EXERCISE: From the first line of the entries below to the line with "Task: Click the #privacy", give each line again exactly.

RECORDS TO USE:
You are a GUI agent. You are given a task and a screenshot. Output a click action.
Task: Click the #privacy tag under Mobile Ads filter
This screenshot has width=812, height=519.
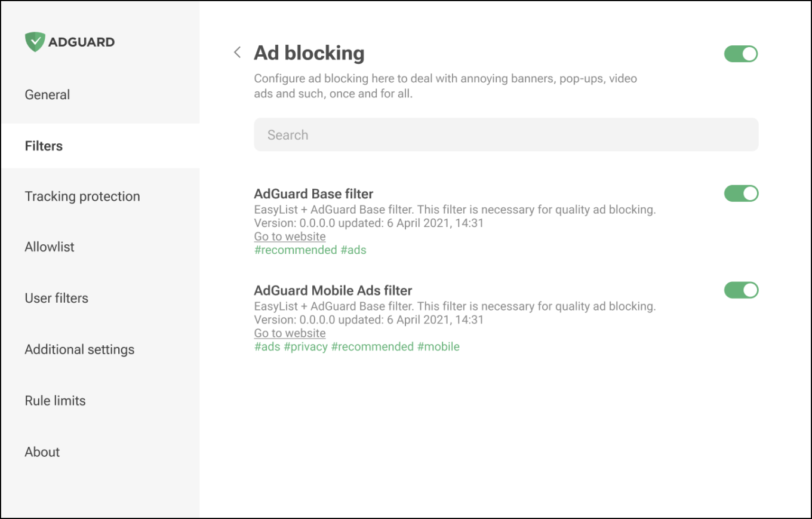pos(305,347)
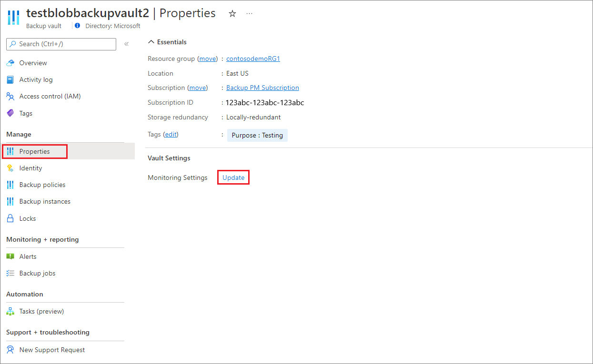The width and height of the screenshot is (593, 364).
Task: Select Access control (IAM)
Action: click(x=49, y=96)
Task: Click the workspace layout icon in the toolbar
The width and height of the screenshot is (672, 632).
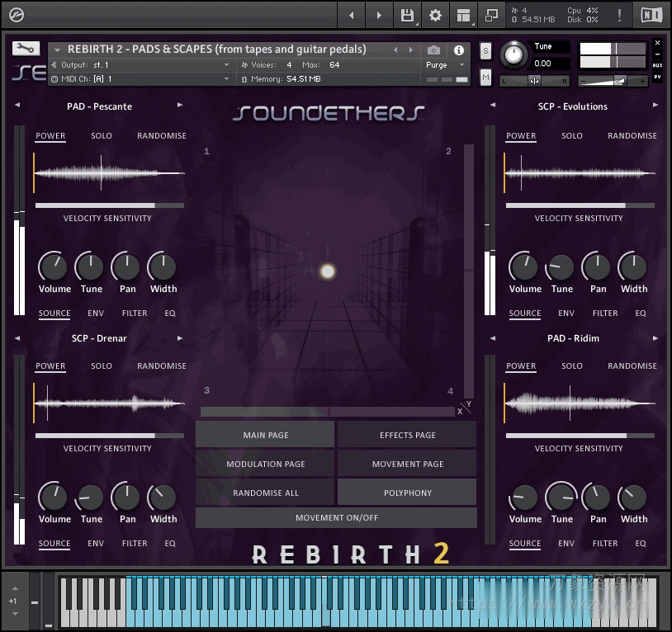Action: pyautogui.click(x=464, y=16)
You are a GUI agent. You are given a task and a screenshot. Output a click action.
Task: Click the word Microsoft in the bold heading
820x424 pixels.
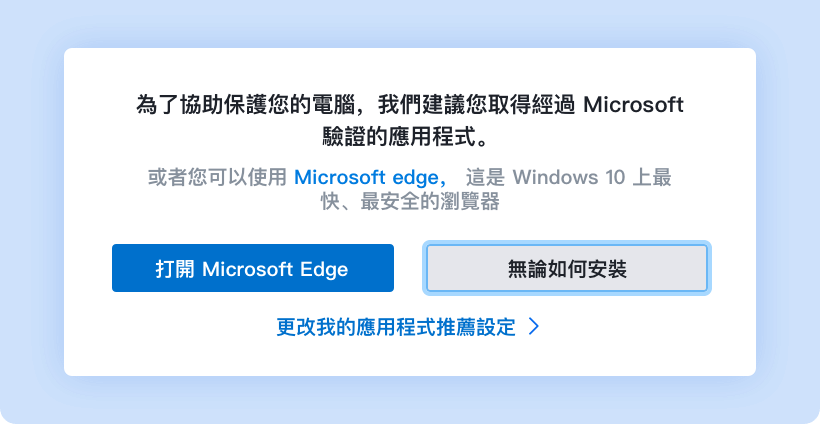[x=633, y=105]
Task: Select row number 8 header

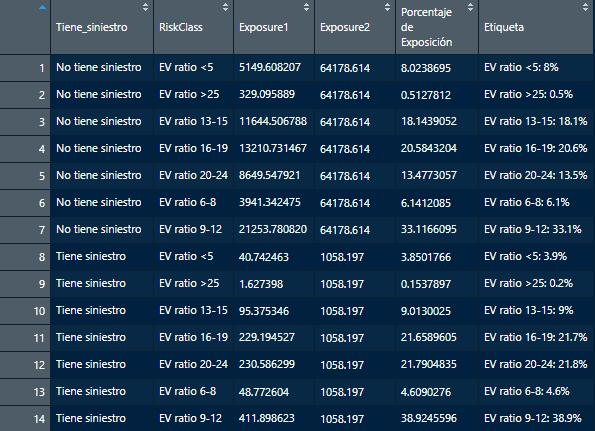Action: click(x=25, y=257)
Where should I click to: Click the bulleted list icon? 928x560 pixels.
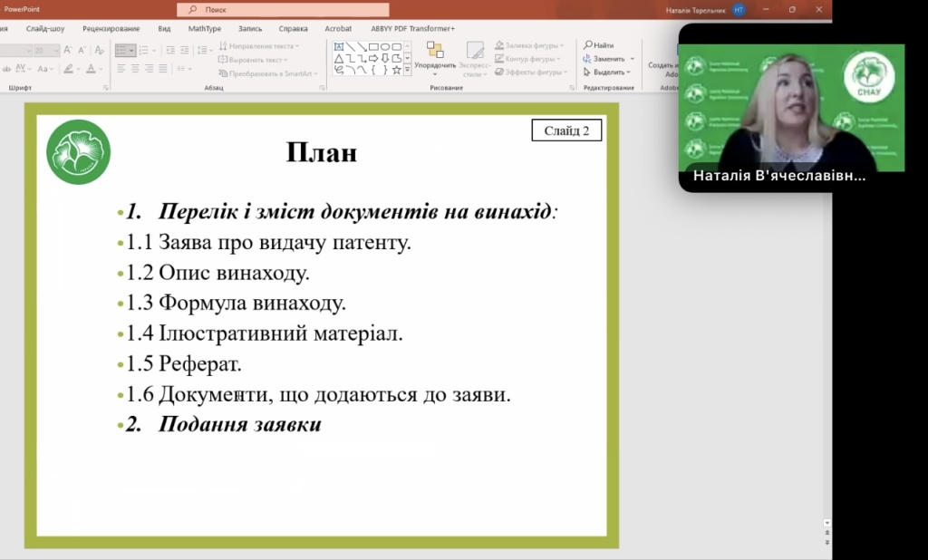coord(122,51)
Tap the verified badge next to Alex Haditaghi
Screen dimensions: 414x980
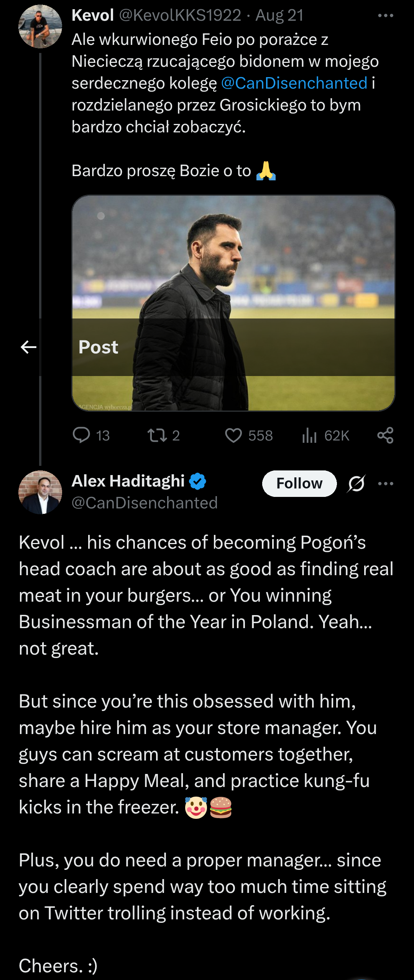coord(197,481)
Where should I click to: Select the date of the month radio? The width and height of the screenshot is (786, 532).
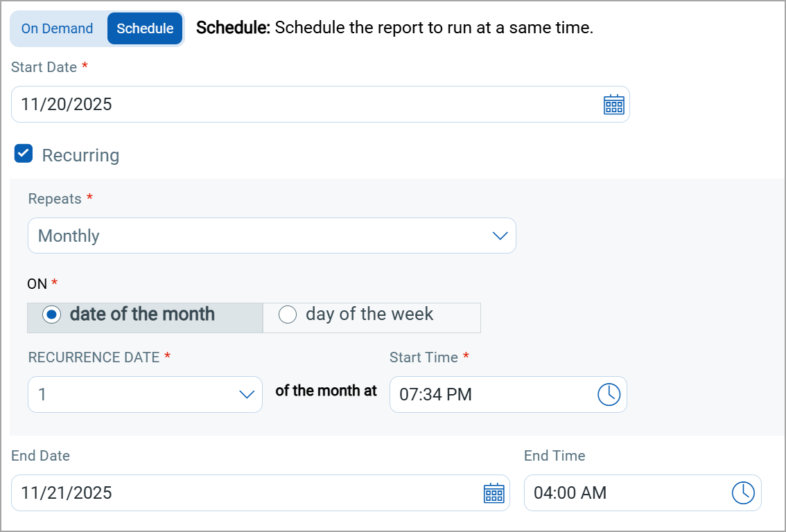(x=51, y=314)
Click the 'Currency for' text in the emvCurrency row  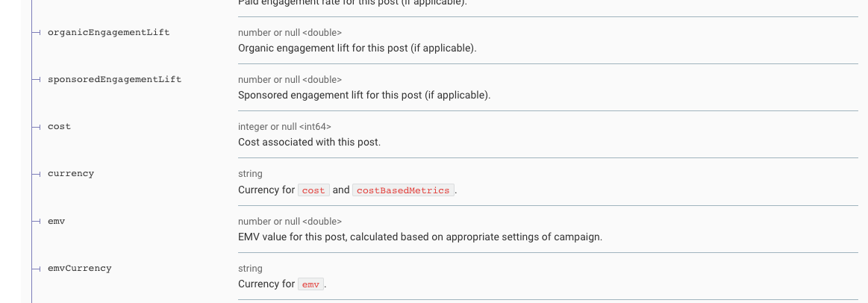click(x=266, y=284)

PROBLEM SOLUTION:
You are a GUI agent. You are given a task and a screenshot. Output a click action.
Task: Click the #privacy tag under Mobile Ads filter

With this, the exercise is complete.